Die AHV / IV / EO unterscheiden zwischen Selbständigerwerbenden und Unselbständigerwerbenden (Arbeitnehmende). Wer im Sinne der AHV / IV / EO als Selbständigerwerbender gilt, muss sich bei einer Ausgleichskasse entsprechend anmelden. Ob eine versicherte Person im Sinne der AHV selbständigerwerbend ist, beurteilt die Ausgleichskasse im Einzelfall für das Entgelt der jeweiligen Tätigkeit. Das heisst, es ist nicht ausgeschlossen, dass die gleiche Person für eine andere Tätigkeit als unselbständigerwerbend beurteilt wird. Massgebend für die Beurteilung der Ausgleichskasse sind die wirtschaftlichen und nicht die vertraglichen Verhältnisse.
Als sozialversicherungsrechtlich selbständigerwerbend gelten Personen, die:
- in eigenem Namen und auf eigene Rechnung tätig sind
- ihr eigenes wirtschaftliches Risiko tragen, indem sie langfristige Investitionen tätigen und für mehrere Auftraggeber arbeiten.

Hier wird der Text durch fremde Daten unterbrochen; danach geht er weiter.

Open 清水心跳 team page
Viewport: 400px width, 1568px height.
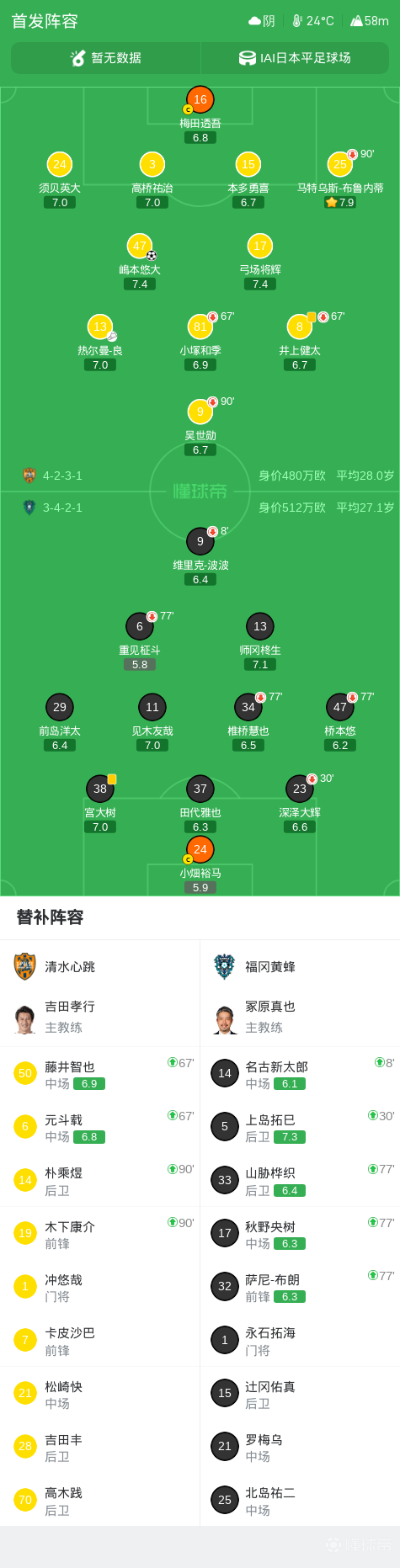tap(55, 966)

Sozialversicherungsrechtlich ist die Abgrenzung von Selbständigerwerbenden und Unselbständigerwerbenden von Bedeutung, da die Auswirkung des Entscheides Einfluss auf andere Sozialversicherungen hat. Zum Beispiel sind Selbständigerwerbende nicht mehr obligatorisch der Arbeitslosen- bzw. Unfallversicherung unterstellt. Zudem fallen Selbständigerwerbende nicht unter das Obligatorium der beruflichen Vorsorge (2. Säule).